Yu-shi ( Chinese. 雨 師 ; ext .: "Lord of the rains") is the rain god in Chinese mythology [1] , whose cult has been preserved from ancient times to the present day [2] .
Description
Identified and identified with different characters and creatures: with an insect doll (" Shan Hai Jing " - "Book of Mountains and Seas"); with Xuan-ming , the son of the deity of Gong-gong ; with the god of the constellation Be; with a one-legged Shan-yan bird changing its size, whose breath dried the sea. In later temple images, he is represented in the guise of a black-bearded military leader, dressed in yellow armor and holding a bowl with a dragon in his left hand, and spraying rain with his right hand or directing rain clouds with his sword [2] .
According to the Book of Mountains and Seas, Yu-shi has a naked black-faced concubine ( Chinese 雨 師 妾 ), who holds a snake in each hand, also has a green snake in her left ear and a red one in her right ear [3] [4] .
Notes
- ↑ Yu-shi // Big Encyclopedic Dictionary / Ch. ed. A.M. Prokhorov . - 1st ed. - M .: Big Russian Encyclopedia , 1991. - ISBN 5-85270-160-2 .
- ↑ 1 2 Riftin, 1988 , p. 678
- ↑ (Chinese)郝 懿行 箋 疏 : 「雨 師 妾 , 蓋 亦 國 名。

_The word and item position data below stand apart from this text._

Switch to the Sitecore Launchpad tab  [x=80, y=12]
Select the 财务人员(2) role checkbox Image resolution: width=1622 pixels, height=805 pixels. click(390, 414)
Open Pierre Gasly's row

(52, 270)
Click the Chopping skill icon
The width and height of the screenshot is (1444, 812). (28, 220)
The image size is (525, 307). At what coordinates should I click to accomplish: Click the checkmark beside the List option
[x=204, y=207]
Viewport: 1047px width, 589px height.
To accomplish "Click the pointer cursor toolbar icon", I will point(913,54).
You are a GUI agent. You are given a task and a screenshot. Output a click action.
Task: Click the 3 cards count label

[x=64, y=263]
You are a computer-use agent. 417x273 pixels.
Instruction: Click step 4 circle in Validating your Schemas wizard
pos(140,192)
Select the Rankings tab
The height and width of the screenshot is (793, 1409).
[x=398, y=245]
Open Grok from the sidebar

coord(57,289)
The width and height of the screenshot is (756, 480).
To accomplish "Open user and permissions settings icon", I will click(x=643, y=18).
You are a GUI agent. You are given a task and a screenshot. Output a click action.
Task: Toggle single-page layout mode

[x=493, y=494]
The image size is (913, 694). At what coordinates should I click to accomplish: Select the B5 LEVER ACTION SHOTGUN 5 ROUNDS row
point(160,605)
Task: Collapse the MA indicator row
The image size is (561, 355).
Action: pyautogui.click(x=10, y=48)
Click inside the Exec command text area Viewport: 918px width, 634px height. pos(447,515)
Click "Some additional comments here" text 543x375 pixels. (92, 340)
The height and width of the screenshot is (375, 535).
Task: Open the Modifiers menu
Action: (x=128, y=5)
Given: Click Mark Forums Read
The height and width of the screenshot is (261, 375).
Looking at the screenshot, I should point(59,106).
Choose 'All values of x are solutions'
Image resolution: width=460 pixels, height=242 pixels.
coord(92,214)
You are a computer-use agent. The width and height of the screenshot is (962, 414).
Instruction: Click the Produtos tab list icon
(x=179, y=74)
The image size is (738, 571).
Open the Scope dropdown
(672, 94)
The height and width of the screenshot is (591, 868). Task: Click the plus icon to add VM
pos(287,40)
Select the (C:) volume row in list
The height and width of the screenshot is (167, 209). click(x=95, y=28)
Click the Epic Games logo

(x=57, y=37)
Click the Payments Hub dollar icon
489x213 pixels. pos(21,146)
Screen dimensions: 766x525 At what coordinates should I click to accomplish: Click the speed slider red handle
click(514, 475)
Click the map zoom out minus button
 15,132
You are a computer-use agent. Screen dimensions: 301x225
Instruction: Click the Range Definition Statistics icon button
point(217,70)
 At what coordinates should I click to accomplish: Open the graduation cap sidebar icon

」
- ↑ Popov, 1907 , p. 77.
Literature
- Popov P.S. Chinese Pantheon // Museum of Anthropology and Ethnography. - SPb. , 1907. - Vol. 6 . - S. 77 .
- Yu-shi / Riftin B.L. // Mythological Dictionary / Ch. ed. E. M. Meletinsky . - M .: Soviet Encyclopedia, 1990 .-- S. 646 . - ISBN 5-85270-032-0 .
- Yu-shi / Riftin B.L. // Myths of the world : Encycl. in 2 t / hl ed. S. A. Tokarev . - 2nd ed. - M .: Soviet Encyclopedia , 1988. - T. 2: K — Ya. - S. 678.